Archivist’s Angle: Grad Alley and other School’s Out Celebrations
May 22, 2017
Emily Rose Johnson (GSAS ’18)
For the past 21 years, on the eve of Commencement, NYU has welcomed graduates and their families for an evening of entertainment in celebration of their great accomplishments. “Grad Alley” itself only began in 1996, but NYU has a long history of throwing year-end celebrations. In addition to a variety of traditions open to students of all classes—dances, dinners, parties for clubs and societies—many schools, colleges, and departments of the University have been celebrating with their graduating students for decades.
In 1935, Washington Square College (now the College of Arts and Science) held a dinner for senior women, and the School of Education held a “Freshmen Farewell Dance for Seniors.” Fifteen years later, the Calendar of Events listed an “Annual Senior Tea” hosted by the Alumnae Club, a senior prom by the College of Dentistry, and a day cruise on the Hudson River by the School of Education. Even earlier, in the late 19th and early 20th centuries, annual Class Days were an amalgamation of oration, ceremony, and satire.
It was in the 1980s that NYU, with only one central campus at Washington Square, began a dedicated series of Senior Week celebrations. In 1987, the events ranged from an evening at a nightclub, to a formal dance and a clambake. In 1991 the University threw an All-University Cookout and a Circle Line Cruise, both on the eve of graduation.

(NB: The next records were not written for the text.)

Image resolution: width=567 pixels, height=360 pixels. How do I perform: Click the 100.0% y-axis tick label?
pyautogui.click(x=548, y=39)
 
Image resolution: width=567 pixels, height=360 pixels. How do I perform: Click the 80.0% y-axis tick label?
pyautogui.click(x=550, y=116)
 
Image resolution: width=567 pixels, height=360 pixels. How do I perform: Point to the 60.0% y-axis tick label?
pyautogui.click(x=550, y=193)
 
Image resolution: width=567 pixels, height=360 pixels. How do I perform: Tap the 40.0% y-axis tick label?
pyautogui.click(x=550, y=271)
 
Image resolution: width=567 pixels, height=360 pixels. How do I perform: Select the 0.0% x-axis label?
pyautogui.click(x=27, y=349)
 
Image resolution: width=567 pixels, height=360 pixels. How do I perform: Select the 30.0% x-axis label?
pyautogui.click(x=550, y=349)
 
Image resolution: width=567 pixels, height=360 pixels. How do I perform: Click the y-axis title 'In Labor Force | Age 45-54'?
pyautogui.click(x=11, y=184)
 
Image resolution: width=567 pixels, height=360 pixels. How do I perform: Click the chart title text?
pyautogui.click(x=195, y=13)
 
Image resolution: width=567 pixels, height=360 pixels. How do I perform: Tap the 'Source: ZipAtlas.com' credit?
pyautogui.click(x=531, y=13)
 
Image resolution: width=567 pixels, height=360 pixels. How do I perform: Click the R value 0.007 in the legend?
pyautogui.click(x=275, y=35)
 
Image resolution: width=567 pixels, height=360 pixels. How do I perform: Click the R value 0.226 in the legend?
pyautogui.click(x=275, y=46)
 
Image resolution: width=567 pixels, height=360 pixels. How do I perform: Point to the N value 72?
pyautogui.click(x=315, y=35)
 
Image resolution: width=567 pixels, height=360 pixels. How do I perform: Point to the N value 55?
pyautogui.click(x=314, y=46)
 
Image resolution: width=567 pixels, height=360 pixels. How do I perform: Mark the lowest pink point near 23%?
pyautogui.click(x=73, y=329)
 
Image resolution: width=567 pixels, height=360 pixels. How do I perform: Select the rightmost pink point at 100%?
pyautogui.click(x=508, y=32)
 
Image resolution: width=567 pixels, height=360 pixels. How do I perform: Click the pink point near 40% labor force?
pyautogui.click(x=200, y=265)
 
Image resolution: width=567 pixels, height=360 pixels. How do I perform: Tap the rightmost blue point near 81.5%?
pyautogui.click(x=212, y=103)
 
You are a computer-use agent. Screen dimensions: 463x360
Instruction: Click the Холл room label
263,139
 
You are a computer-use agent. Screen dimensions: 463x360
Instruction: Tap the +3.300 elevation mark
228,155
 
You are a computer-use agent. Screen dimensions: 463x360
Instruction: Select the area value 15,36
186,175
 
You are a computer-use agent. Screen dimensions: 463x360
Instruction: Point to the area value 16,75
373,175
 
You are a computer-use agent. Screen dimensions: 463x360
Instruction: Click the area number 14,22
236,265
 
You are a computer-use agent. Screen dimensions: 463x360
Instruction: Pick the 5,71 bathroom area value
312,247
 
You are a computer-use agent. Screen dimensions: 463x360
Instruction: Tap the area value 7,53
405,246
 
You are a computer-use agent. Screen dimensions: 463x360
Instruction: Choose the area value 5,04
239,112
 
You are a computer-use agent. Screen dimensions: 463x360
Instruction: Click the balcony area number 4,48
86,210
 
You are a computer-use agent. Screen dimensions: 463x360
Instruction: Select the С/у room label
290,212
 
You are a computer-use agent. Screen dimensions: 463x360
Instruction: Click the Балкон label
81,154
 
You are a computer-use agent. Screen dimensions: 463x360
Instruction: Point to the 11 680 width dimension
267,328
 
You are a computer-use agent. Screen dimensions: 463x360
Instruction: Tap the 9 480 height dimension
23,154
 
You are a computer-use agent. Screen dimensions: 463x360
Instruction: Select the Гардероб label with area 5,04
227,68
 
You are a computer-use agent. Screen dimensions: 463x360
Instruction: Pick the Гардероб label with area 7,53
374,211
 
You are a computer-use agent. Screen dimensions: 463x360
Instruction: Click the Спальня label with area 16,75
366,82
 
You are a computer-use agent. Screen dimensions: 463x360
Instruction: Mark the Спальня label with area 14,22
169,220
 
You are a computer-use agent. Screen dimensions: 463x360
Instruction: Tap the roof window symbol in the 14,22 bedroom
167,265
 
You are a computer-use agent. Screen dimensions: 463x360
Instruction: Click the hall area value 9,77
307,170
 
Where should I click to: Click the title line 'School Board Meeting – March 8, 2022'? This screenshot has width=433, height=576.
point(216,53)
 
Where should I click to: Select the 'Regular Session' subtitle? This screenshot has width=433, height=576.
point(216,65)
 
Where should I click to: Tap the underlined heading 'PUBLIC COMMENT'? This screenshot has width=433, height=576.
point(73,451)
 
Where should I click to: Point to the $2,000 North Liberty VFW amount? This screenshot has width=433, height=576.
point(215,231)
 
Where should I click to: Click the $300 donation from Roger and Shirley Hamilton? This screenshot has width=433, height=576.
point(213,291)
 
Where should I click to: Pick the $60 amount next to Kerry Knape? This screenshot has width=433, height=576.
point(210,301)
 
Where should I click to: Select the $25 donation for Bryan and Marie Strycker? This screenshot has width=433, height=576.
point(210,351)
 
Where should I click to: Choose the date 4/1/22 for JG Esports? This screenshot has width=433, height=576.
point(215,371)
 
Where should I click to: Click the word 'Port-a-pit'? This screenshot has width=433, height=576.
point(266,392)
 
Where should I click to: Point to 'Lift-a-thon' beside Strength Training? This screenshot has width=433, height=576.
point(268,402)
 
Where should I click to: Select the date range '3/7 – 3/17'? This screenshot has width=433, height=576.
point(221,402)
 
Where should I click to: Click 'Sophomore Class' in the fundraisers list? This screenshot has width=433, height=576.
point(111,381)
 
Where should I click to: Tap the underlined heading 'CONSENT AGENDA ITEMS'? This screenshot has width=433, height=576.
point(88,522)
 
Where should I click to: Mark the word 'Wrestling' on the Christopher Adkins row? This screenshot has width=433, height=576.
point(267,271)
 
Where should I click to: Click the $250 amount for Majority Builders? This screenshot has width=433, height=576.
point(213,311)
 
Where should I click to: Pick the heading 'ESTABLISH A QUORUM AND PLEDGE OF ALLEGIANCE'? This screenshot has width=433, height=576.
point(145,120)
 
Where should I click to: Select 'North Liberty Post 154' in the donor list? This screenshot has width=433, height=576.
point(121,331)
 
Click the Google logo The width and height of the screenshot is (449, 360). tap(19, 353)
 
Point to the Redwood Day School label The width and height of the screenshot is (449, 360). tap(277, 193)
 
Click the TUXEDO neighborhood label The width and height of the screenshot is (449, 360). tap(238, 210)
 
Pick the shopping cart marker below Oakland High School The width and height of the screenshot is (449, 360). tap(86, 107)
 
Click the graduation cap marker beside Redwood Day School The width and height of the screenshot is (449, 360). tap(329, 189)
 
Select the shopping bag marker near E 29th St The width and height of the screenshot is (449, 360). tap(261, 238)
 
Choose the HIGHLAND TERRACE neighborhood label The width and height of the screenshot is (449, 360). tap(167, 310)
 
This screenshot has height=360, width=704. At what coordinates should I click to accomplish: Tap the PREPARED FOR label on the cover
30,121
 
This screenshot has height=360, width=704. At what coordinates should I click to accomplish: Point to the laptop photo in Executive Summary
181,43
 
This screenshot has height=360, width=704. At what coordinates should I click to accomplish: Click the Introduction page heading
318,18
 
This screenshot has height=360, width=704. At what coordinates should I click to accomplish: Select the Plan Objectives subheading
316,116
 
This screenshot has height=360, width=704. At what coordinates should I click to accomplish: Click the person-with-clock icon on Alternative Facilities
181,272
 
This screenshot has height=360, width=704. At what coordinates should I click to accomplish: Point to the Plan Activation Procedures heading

Finally, in 1996, the University established the tradition that continues to this day. The street fair spanning several campus blocks, graduates and their families can take photos with a costumed Statue of Liberty, view and participate in student talent performances, dance, eat, and congratulate their classmates. Grad Alley is constantly adapting for the times and technology; Today, social media plays an integral role in documenting and sharing the Grad Alley experience.